Description of the task = Could you repeat the records below exactly, without the pictures?

━━ Dataset content ━━

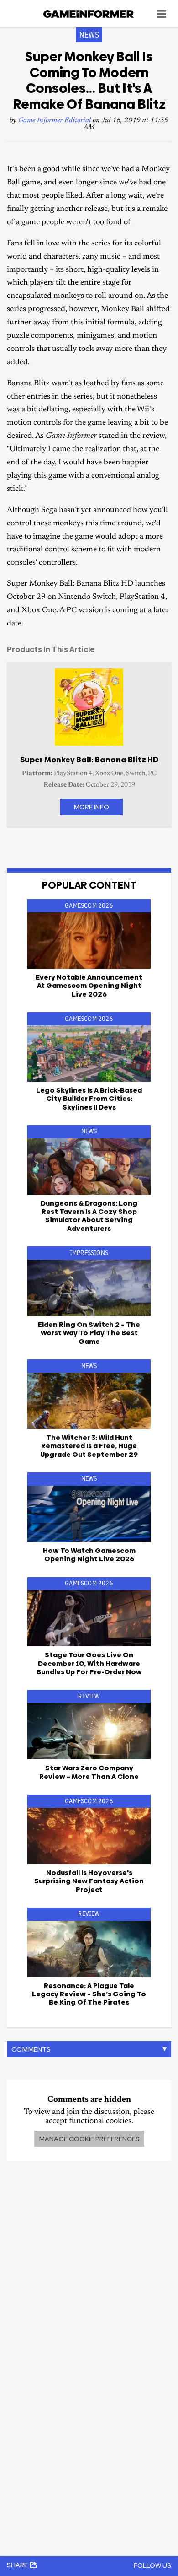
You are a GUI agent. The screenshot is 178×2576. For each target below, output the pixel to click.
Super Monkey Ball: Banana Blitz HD (89, 759)
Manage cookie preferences (89, 2139)
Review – (89, 1772)
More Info (91, 807)
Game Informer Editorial (54, 120)
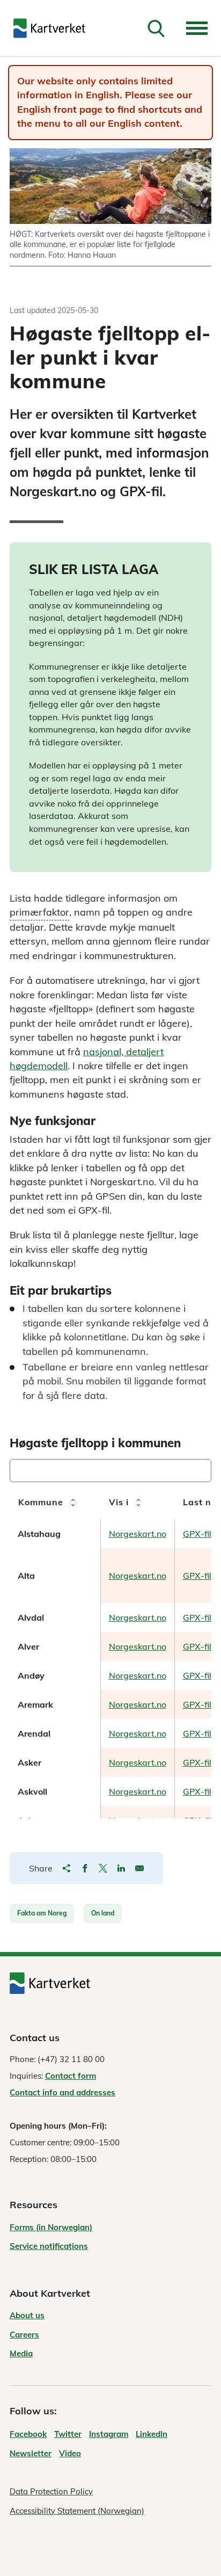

━━━

Answer space =
You are a GUI agent. The screenshot is 178×2576. For each target below, output the pixel to click.
Super Monkey Ball: Banana Blitz HD (89, 759)
Manage cookie preferences (89, 2139)
Review – (89, 1772)
More Info (91, 807)
Game Informer Editorial (54, 120)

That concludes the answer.